Record extracts:
= = = = =

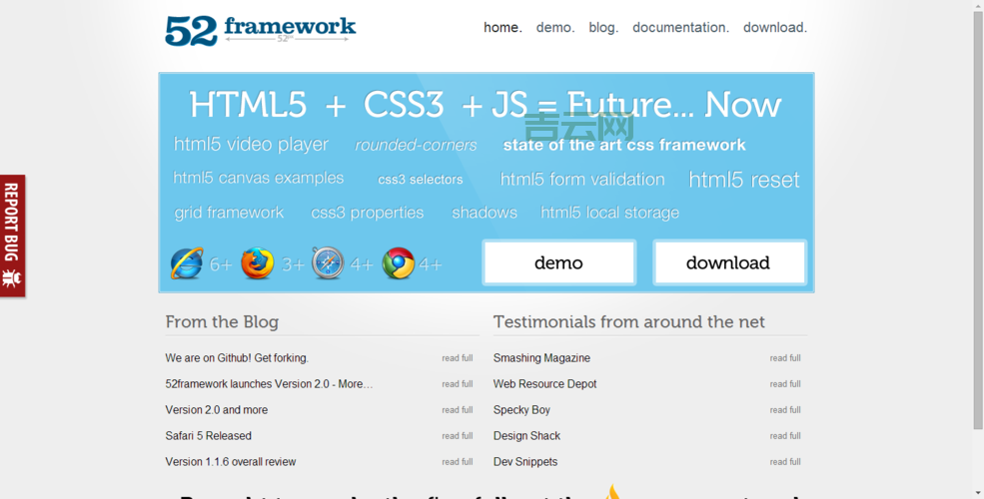Screen dimensions: 984x499
Task: Click the Internet Explorer browser icon
Action: tap(187, 263)
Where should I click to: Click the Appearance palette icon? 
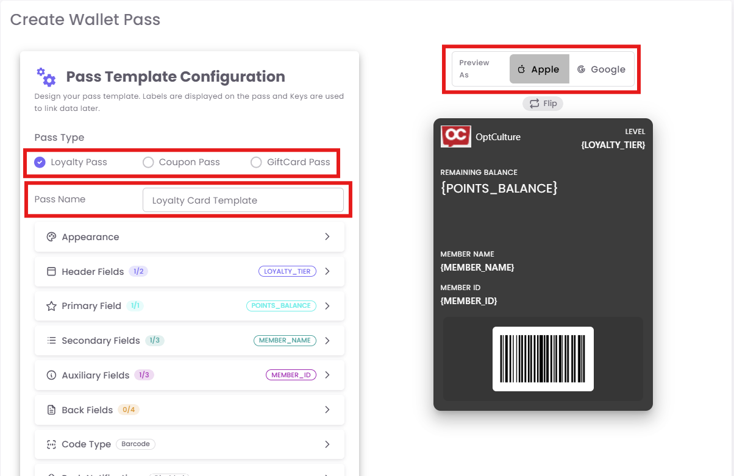pos(51,237)
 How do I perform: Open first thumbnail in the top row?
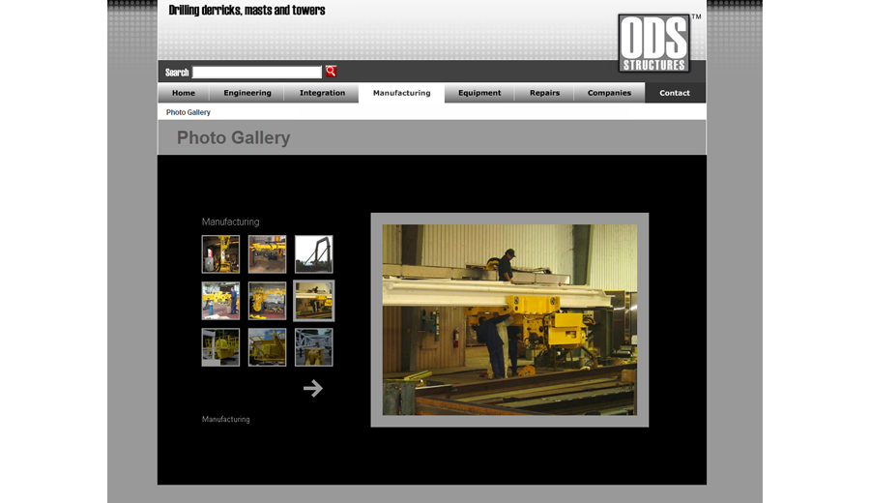tap(220, 254)
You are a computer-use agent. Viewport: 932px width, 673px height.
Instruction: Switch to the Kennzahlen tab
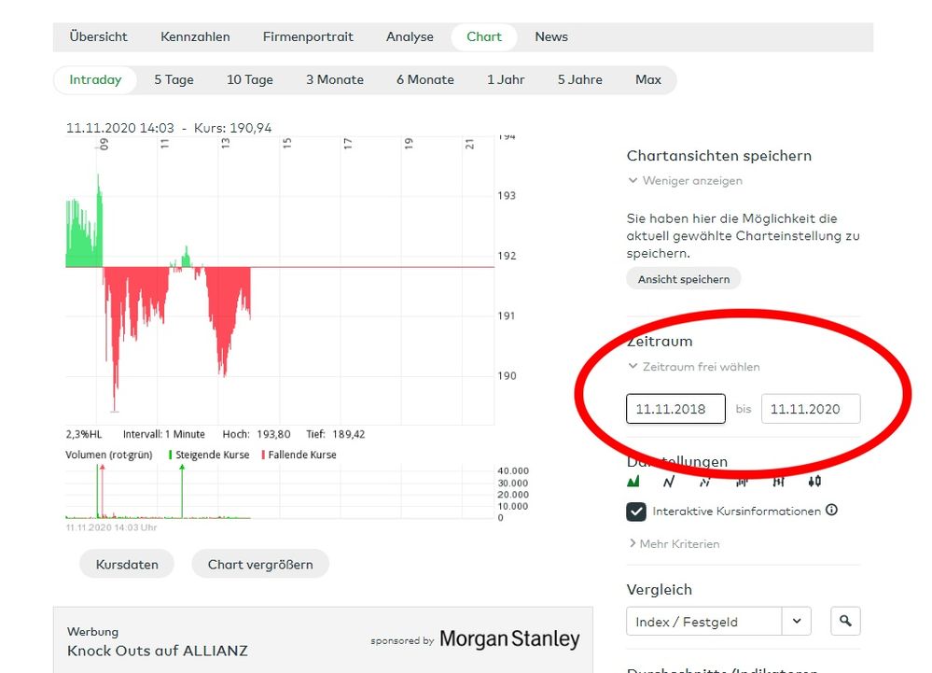click(x=195, y=37)
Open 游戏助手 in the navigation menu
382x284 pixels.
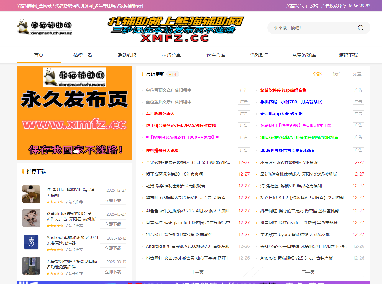point(260,55)
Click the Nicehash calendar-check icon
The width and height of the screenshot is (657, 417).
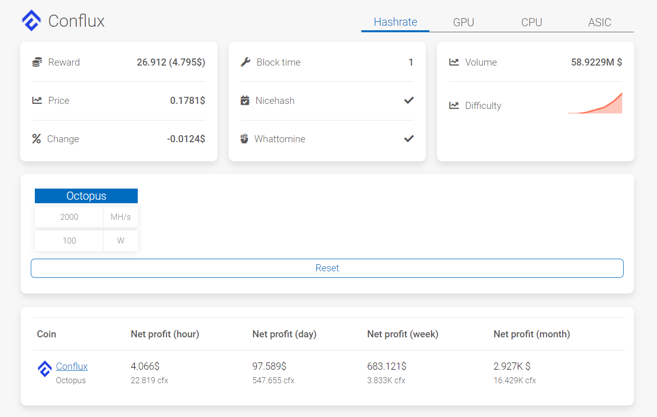[245, 100]
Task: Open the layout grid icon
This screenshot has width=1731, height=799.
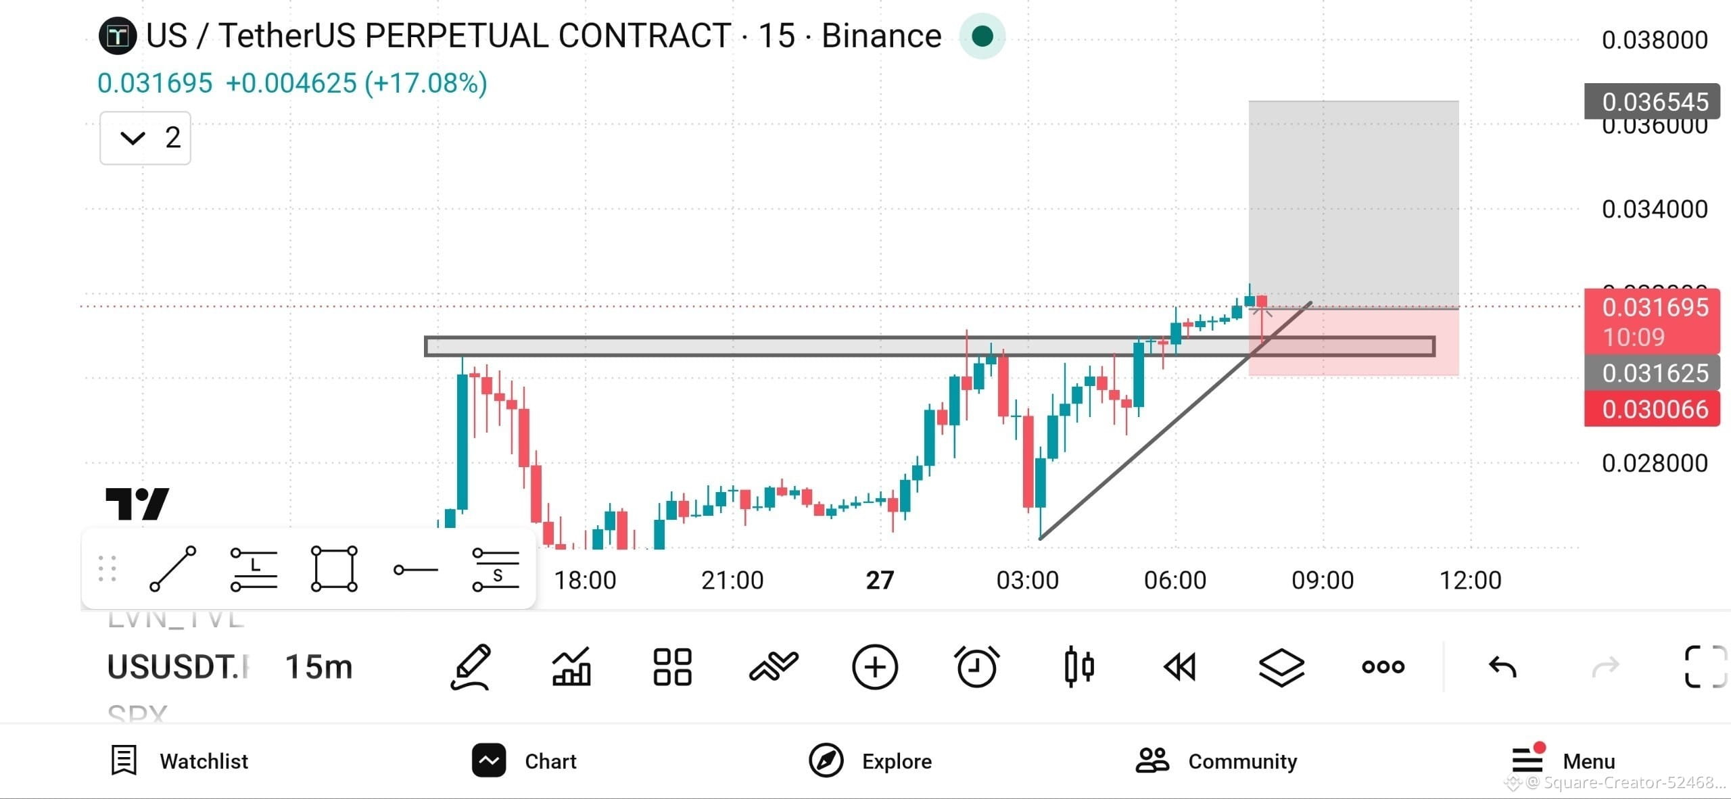Action: (x=673, y=667)
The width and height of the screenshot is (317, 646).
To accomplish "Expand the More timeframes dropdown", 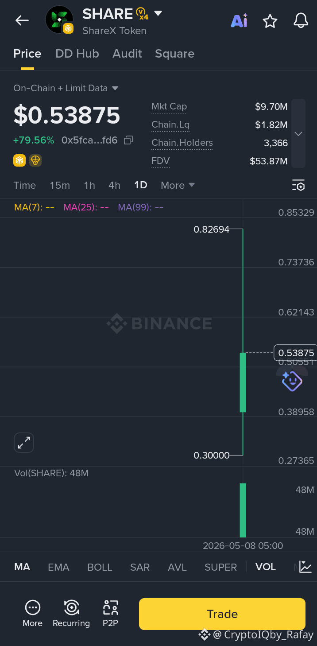I will point(178,185).
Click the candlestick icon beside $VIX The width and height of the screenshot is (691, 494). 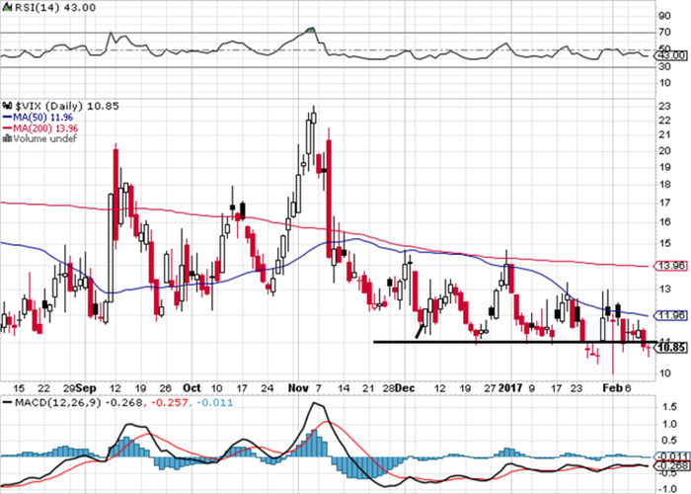(x=7, y=106)
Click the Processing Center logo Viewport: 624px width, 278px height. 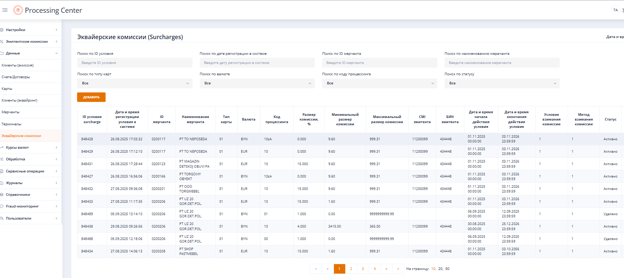(x=18, y=10)
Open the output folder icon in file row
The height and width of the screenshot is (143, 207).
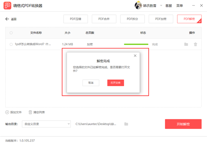pyautogui.click(x=186, y=44)
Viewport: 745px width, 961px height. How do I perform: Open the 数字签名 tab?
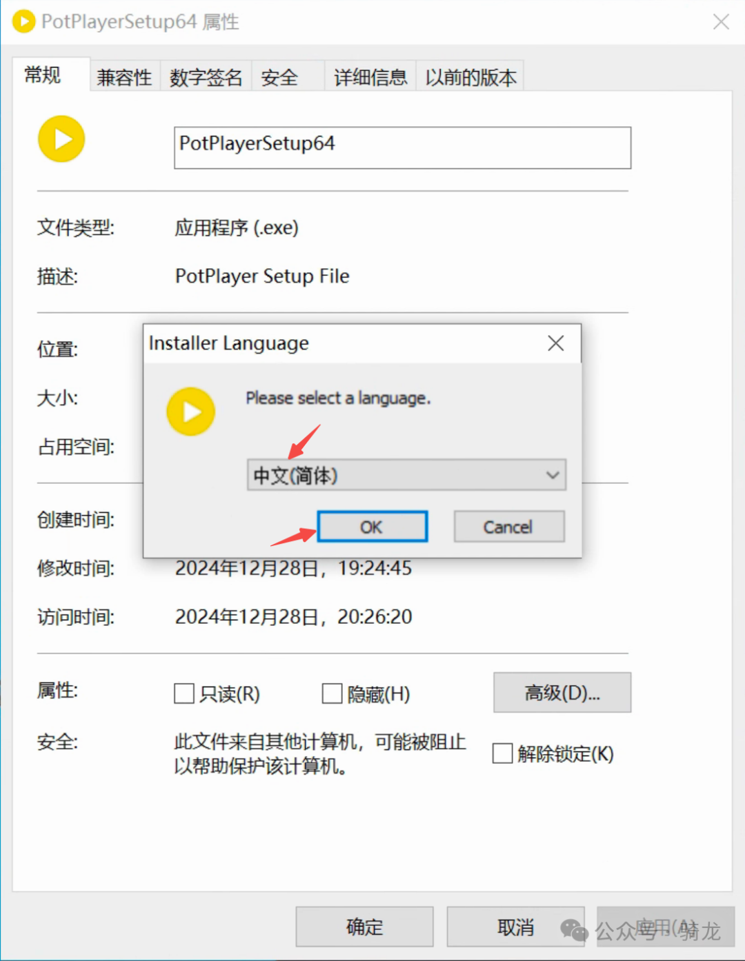pos(205,77)
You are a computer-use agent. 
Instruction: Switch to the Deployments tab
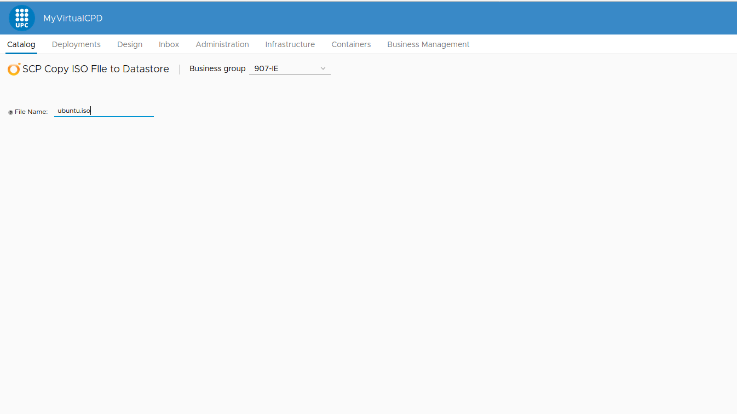[x=76, y=44]
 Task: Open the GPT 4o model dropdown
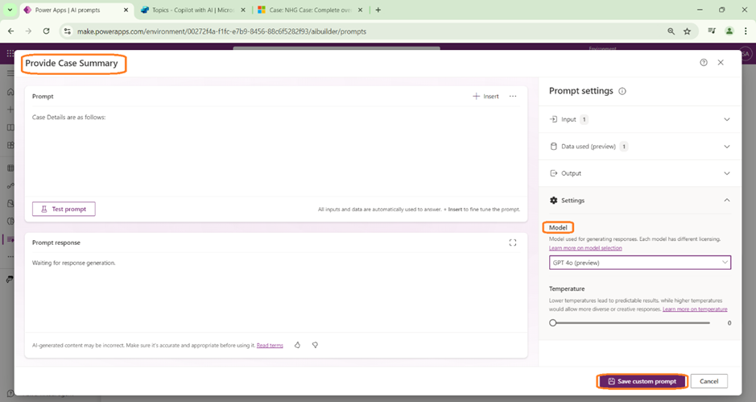tap(639, 263)
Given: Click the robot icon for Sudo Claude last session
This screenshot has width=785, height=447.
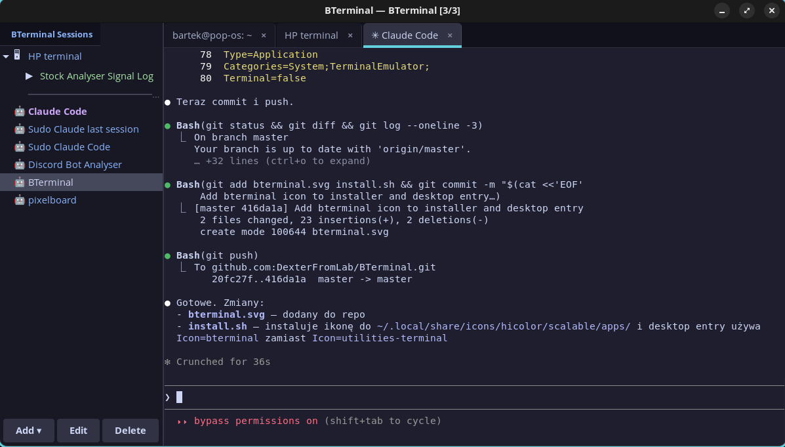Looking at the screenshot, I should coord(20,129).
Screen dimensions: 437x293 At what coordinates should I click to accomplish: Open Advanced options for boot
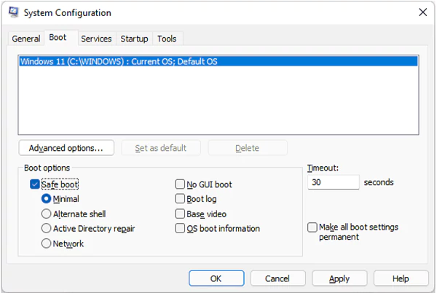pos(66,148)
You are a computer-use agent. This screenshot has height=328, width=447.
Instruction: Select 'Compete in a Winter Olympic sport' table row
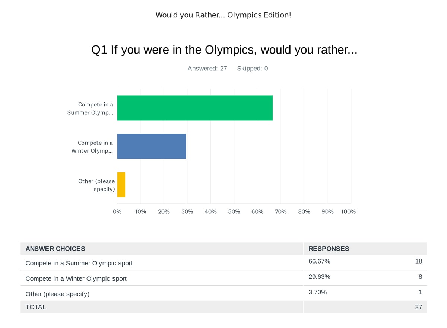click(x=76, y=278)
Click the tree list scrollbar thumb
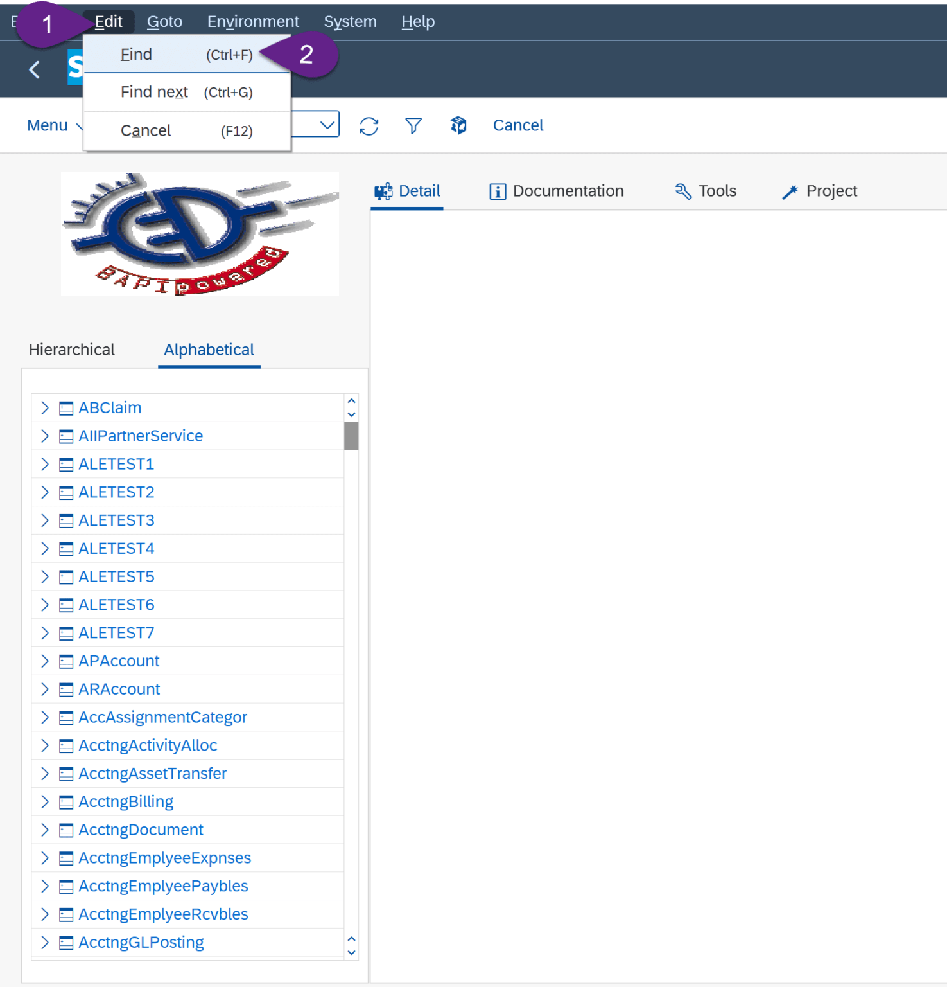The width and height of the screenshot is (947, 987). click(352, 436)
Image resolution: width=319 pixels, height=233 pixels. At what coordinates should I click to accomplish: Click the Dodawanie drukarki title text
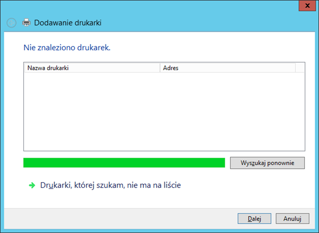click(x=68, y=23)
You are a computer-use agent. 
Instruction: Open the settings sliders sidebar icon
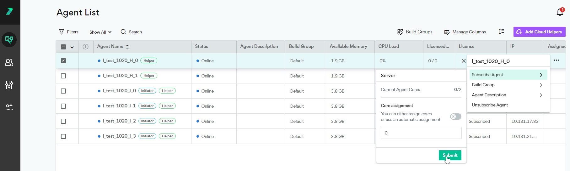pos(9,85)
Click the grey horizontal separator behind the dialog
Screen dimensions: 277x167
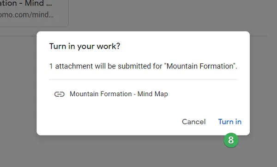pyautogui.click(x=259, y=36)
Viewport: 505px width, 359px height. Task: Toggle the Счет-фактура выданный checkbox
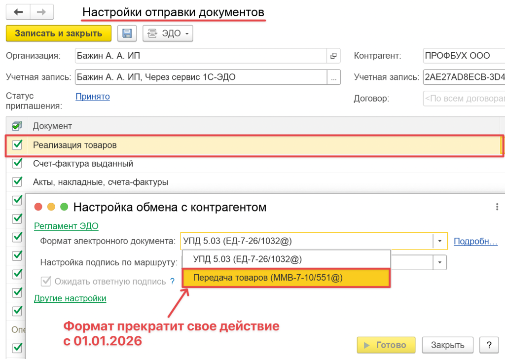pos(17,163)
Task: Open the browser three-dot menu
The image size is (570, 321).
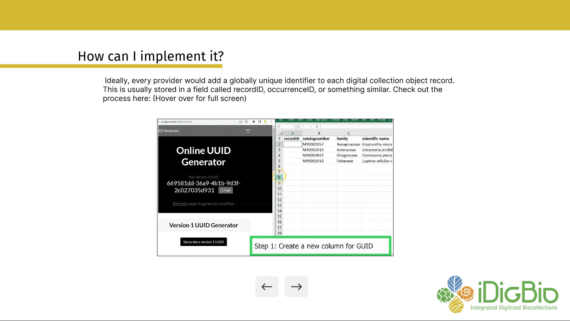Action: pyautogui.click(x=271, y=122)
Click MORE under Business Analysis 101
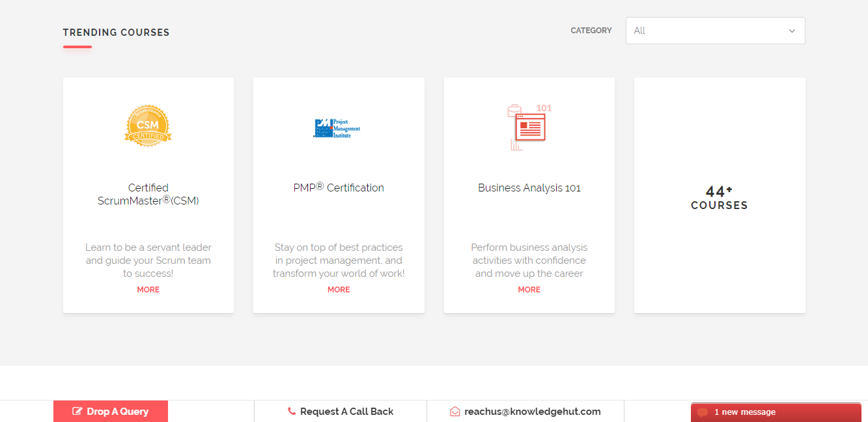 (x=529, y=289)
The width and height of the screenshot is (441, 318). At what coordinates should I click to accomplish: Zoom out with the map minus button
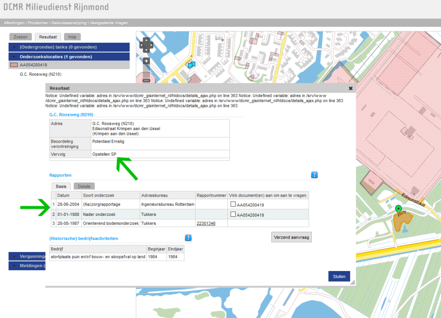point(146,80)
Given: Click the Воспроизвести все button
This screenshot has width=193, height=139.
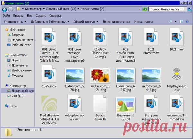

= = = = =

Exercise goal: All lines in the records that contain "Given" are to be copied and returned.

Answer to this task:
Given: Click the robot icon for Sudo Claude last session
Given: Click the Воспроизвести все button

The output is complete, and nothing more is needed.